Discrete continuation

By using the warm start option, it is easy to implement a basic discrete continuation method, in which a sequence of problems is solved by using each solution as the initial guess for the next problem. This approach typically leads to faster and more reliable convergence than solving each problem with the same initial guess and is particularly useful for problems that require a good initial guess to converge.

Continuation on parametric OCP

The most concise way to perform discrete continuation is to define a function that returns the optimal control problem for a given value of the continuation parameter, and then solve a sequence of such problems. We illustrate this using a simple double integrator problem, where the fixed final time is gradually increased.

First we load the required packages:

using DataFrames
using OptimalControl
using NLPModelsIpopt
using Printf
using Plots

The init parameter of the solve function allows providing an initial guess. See the initial guess documentation for more details.

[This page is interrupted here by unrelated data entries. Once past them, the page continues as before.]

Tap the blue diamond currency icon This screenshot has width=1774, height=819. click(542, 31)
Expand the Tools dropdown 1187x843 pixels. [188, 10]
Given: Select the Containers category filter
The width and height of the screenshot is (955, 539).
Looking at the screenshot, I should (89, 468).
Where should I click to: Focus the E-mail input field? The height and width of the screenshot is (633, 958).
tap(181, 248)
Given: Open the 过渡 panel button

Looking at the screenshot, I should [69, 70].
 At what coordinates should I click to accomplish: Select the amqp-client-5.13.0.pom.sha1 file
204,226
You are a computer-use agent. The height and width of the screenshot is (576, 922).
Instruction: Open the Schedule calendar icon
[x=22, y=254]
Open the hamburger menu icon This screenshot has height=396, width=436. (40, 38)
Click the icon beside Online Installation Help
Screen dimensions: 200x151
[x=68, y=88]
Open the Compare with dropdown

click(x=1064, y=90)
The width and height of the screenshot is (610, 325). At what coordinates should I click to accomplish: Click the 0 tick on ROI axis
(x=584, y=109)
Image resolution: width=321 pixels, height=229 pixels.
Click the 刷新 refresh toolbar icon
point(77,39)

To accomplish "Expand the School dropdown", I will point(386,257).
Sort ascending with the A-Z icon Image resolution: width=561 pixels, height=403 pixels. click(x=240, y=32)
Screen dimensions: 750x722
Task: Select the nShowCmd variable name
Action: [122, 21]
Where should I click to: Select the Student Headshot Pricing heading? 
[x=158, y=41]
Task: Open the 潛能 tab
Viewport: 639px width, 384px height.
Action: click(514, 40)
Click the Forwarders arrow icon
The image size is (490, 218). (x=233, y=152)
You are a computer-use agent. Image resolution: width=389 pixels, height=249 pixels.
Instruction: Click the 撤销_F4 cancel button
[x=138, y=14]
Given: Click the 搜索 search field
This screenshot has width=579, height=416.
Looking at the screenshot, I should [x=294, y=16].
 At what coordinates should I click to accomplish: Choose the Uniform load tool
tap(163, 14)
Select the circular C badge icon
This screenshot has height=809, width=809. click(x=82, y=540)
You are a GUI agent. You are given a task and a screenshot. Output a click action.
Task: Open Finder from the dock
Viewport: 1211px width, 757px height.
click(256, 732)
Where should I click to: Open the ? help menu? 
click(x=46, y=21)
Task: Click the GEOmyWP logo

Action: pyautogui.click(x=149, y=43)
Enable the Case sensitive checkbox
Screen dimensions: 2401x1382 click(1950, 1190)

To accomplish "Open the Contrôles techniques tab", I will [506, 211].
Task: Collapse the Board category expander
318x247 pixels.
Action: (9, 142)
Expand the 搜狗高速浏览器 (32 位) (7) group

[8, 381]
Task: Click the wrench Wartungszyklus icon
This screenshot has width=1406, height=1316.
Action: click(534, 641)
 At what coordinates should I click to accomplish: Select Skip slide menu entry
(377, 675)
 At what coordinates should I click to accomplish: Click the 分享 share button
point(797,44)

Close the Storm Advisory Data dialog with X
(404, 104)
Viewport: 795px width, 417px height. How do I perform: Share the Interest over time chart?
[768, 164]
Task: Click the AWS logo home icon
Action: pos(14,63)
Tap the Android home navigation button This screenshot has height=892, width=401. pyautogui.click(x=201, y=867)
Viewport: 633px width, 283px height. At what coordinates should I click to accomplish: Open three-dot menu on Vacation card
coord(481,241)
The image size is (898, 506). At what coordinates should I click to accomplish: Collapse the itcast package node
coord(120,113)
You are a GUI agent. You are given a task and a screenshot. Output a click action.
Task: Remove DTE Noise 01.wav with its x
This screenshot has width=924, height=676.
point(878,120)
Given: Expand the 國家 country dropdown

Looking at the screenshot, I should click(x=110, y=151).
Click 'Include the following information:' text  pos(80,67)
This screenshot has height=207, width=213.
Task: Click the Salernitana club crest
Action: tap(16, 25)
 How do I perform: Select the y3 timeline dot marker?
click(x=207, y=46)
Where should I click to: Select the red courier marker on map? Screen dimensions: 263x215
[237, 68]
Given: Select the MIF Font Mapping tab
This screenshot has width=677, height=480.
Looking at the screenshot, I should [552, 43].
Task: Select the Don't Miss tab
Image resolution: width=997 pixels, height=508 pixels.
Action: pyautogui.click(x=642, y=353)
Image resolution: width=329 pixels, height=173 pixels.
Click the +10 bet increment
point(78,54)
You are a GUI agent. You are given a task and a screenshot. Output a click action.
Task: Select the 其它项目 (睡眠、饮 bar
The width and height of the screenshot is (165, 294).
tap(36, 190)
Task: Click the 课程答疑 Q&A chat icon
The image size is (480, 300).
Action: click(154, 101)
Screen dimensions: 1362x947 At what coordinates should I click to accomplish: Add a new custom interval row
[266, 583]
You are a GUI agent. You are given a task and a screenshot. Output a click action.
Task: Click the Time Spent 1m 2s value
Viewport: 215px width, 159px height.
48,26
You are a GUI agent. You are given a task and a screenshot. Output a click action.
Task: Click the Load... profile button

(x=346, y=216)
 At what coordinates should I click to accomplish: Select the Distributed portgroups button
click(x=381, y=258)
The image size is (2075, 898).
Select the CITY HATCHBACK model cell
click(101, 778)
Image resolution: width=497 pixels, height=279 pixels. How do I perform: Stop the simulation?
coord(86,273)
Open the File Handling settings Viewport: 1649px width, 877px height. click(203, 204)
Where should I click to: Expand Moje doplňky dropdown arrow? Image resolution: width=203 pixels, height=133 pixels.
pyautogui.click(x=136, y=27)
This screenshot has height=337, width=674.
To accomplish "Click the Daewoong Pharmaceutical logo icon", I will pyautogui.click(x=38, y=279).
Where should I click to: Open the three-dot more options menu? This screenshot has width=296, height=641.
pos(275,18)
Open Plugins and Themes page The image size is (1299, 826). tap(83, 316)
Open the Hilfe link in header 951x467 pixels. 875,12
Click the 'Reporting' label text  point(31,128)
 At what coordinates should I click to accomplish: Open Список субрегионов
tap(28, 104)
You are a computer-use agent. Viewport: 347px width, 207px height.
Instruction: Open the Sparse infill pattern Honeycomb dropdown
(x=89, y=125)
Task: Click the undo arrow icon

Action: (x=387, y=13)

We write a function that returns the OCP for a given final time:

function problem(T)

    ocp = @def begin

        t ∈ [0, T], time
        x ∈ R², state
        u ∈ R, control

        q = x₁
        v = x₂

        q(0) == 0
        v(0) == 0
        q(T) == 1
        v(T) == 0
        ẋ(t) == [v(t), u(t)]

        ∫(u(t)^2) → min

    end

    return ocp
end

Then we perform the continuation with a simple for loop, using each solution to initialize the next problem. We wrap the continuation in a function to avoid global variables.

function continuation_parametric(T_range; init=nothing, scheme=:midpoint, grid_size=200)
    data = DataFrame(T=Float64[], Objective=Float64[], Iterations=Int[])
    for T ∈ T_range
        ocp = problem(T)
        sol = solve(ocp; init=init, display=false, scheme=scheme, grid_size=grid_size)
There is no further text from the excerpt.